Upon further exploration of sarcK_{ATP}'s role in cardiac rhythm regulation, it was discovered that mutant forms of the channel, particularly mutations in the SUR2 subunit, were responsible for dilated cardiomyopathy, especially after ischemia/reperfusion. It is still unclear as to whether opening of K_{ATP} channels has completely pro- or antiarrhythmic effects. Increased potassium conductance should stabilize membrane potential during ischemic insults, reducing the extent infarct and ectopic pacemaker activity. On the other hand, potassium channel opening accelerates repolarization of the action potential, possibly inducing arrhythmic reentry.

==Stimulation of hair growth==
ATP-sensitive potassium channel openers including minoxidil (via its active metabolite minoxidil sulfate), diazoxide, and pinacidil are associated with hypertrichosis in humans.
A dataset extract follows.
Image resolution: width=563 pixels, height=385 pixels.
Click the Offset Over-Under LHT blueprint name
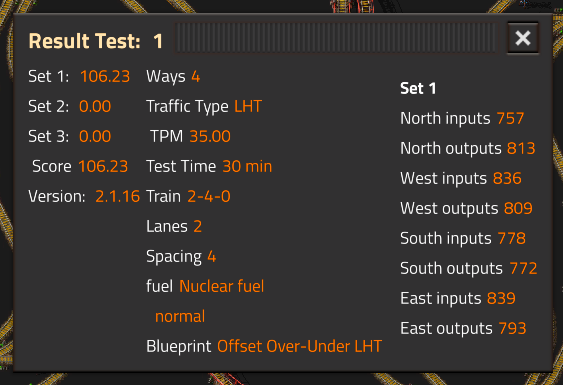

Other ATP-sensitive potassium channel openers, like cromakalim and P-1075 (an analogue of pinacidil), stimulate hair growth in balding stump-tailed macaques, although another ATP-sensitive potassium channel opener, RP-49356, was not efficacious. The ATP-sensitive potassium channel openers naminidil (BMS-234303) and P-1075 were under formal development for treatment of hair loss and reached phase 2 clinical trials for this indication but were never marketed. Minoxidil also has other actions, and it is not fully clear whether opening of ATP-sensitive potassium channels is responsible for the hair growth-stimulatory effects of minoxidil and other ATP-sensitive potassium channel openers. In any case, K_{ATP} channel activation via minoxidil and other agents has been found to directly stimulate follicular growth in cultured hair follicles ex vivo. This can be reversed by the K_{ATP} inhibitor tolbutamide. In addition, Cantú syndrome, which involves gain-of-function mutations in K_{ATP} channel subunits (specifically SUR2 and K_{IR}6.1), is associated with hypertrichosis.